*Problems and tasks*
A. In the passage on recovery scenarios, duplicate the wording between "At the risk" and "will be instructive.", inclusive.
B. According to the passage on recovery scenarios, which country has displaced China as the virus' global epicenter?

We hope these optimistic forecasts prove correct, but it is wise to also prepare for a more protracted period of economic decline and market disruption. Despite all the steps taken to date, the US has not fully adopted China’s effective but more draconian approach; nor has the US proven capable of the wide-spread testing successfully implemented by South Korea. Sad to say, slowness in recognizing the threat and a lack of resources may have put the US on a path similar to Italy, which has seen area hospitals overrun and has displaced China as the virus’ global epicenter. Under this scenario, recovery may look more like a “U” or a “Nike swoosh” than the aforementioned “V”.

At the risk of being cited for alphabet abuse, there is one other scenario that worries us. Trump will be under tremendous pressure during an election year to declare containment and reopen the US economy as soon as possible. When that occurs, undoubtedly new infection rates will have declined, but the disease will still not be fully eliminated. Actual containment could prove fleeting, especially when summer turns to fall and virus season re-flares. This double-dip scenario could take the form of a “W” and be especially treacherous for investors to navigate. Watching China and South Korea as they attempt to reopen their economies will be instructive.

*Source information*
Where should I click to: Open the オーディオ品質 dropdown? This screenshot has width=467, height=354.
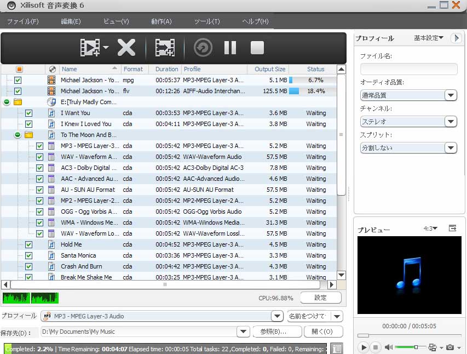tap(451, 95)
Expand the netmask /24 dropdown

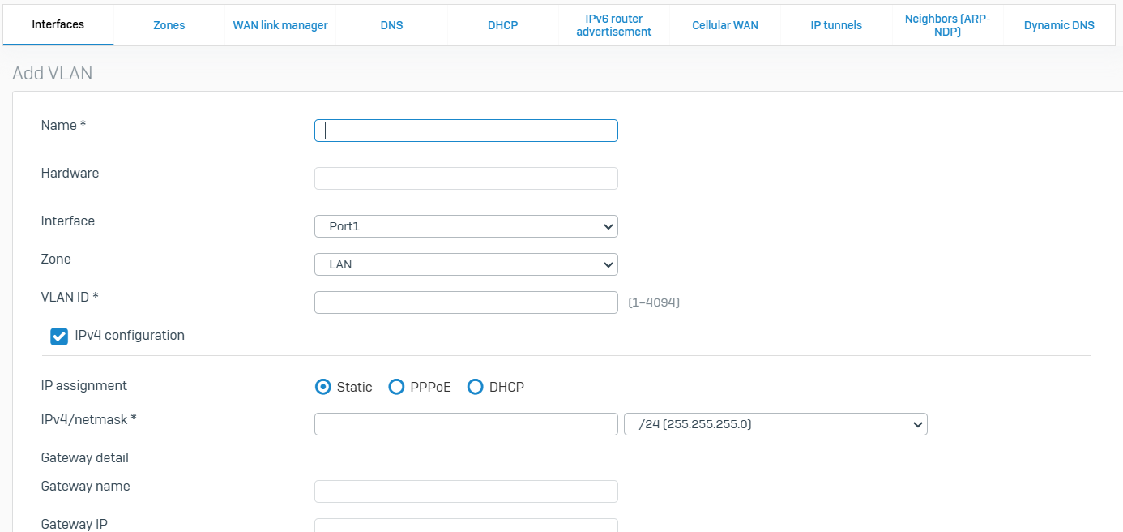(775, 424)
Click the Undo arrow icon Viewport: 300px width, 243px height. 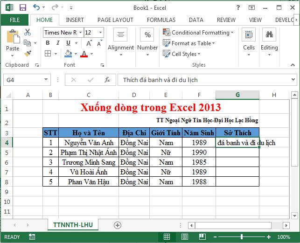pyautogui.click(x=37, y=7)
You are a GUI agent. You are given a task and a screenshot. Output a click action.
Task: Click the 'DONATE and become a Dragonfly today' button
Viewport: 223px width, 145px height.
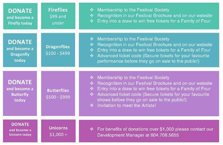[20, 50]
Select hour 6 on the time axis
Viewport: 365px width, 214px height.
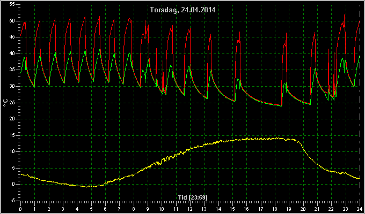click(105, 209)
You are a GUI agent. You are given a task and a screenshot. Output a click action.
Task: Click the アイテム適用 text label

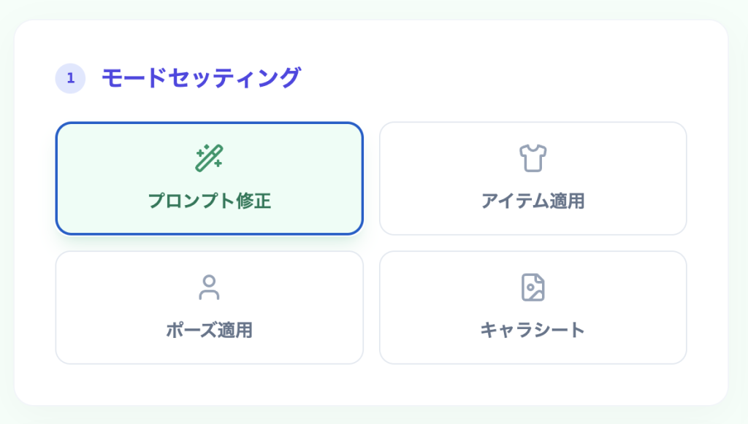pyautogui.click(x=533, y=201)
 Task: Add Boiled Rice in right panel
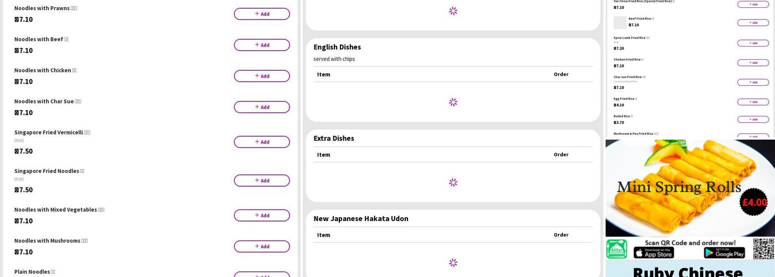tap(753, 119)
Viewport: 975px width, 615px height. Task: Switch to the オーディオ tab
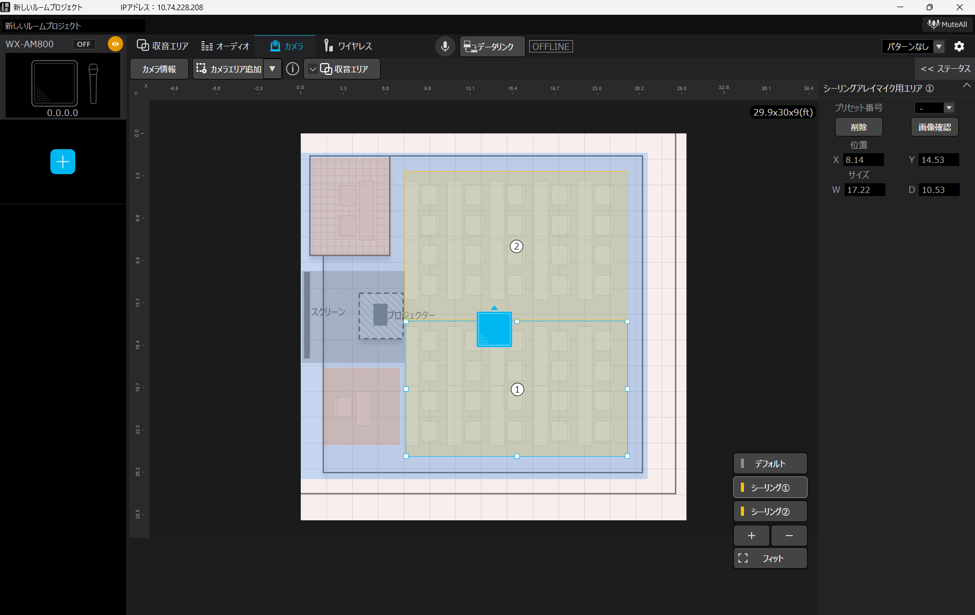[x=225, y=46]
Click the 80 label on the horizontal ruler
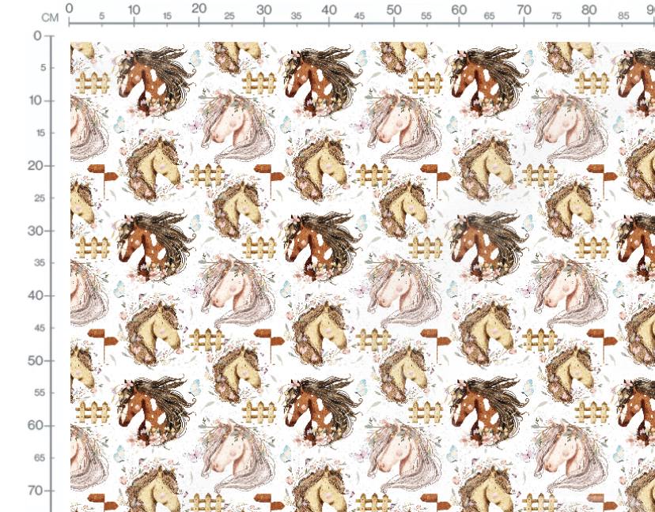This screenshot has width=655, height=512. click(589, 10)

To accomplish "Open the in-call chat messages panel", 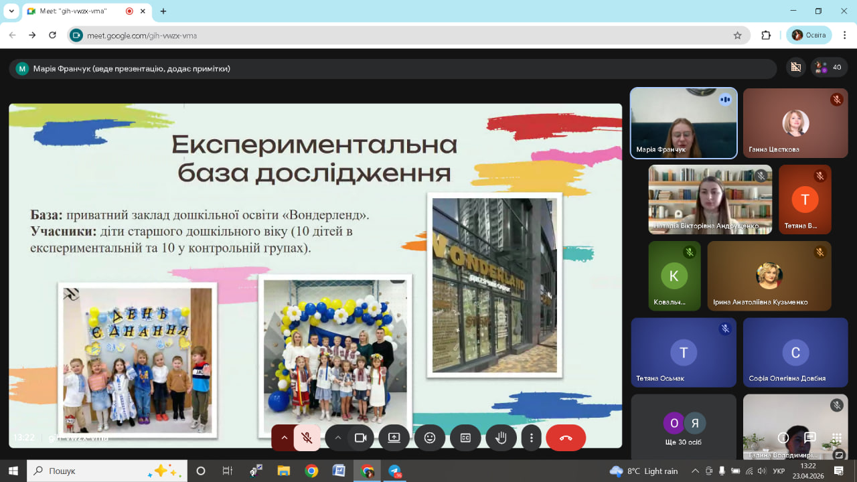I will 809,438.
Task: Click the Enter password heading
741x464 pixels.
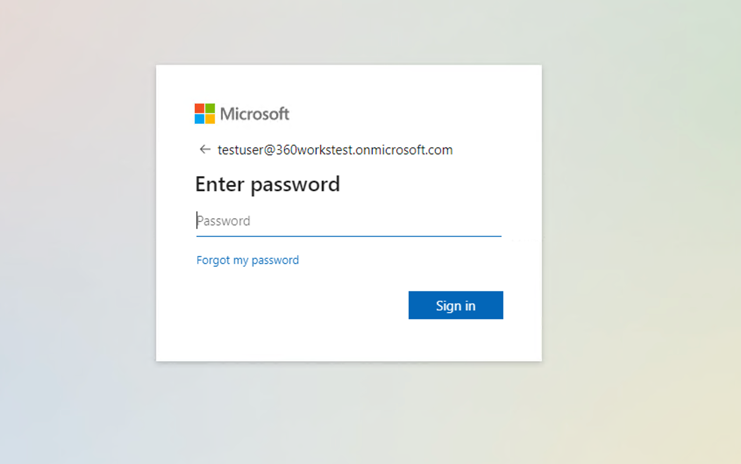Action: (267, 184)
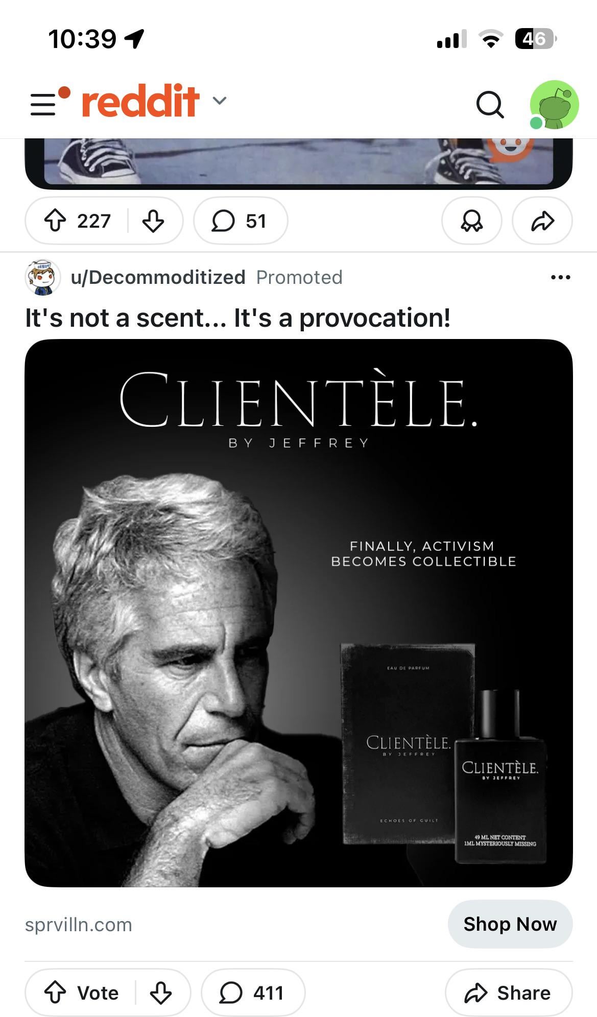Downvote the post with 227 votes

coord(153,221)
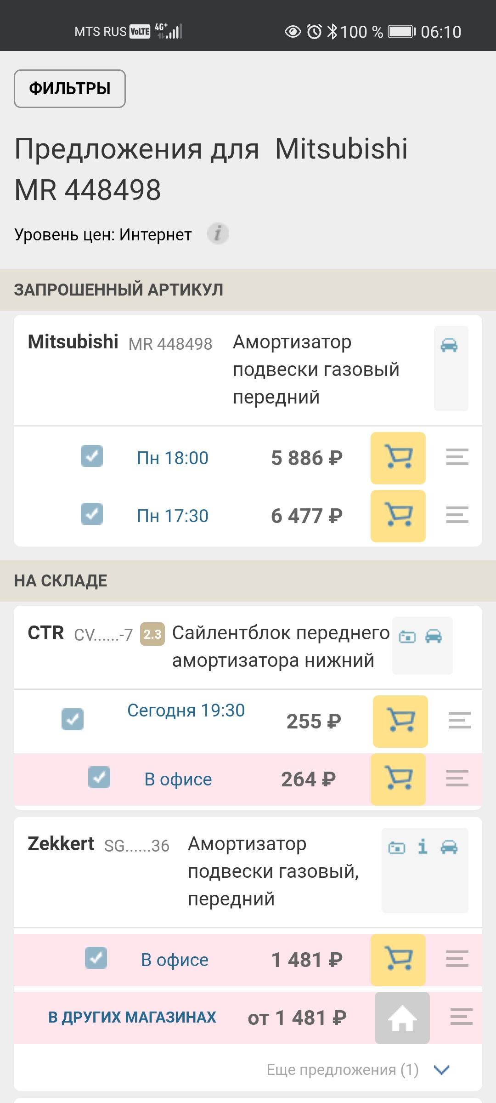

*Answer list*
A.
At the risk of being cited for alphabet abuse, there is one other scenario that worries us. Trump will be under tremendous pressure during an election year to declare containment and reopen the US economy as soon as possible. When that occurs, undoubtedly new infection rates will have declined, but the disease will still not be fully eliminated. Actual containment could prove fleeting, especially when summer turns to fall and virus season re-flares. This double-dip scenario could take the form of a “W” and be especially treacherous for investors to navigate. Watching China and South Korea as they attempt to reopen their economies will be instructive.

B. Italy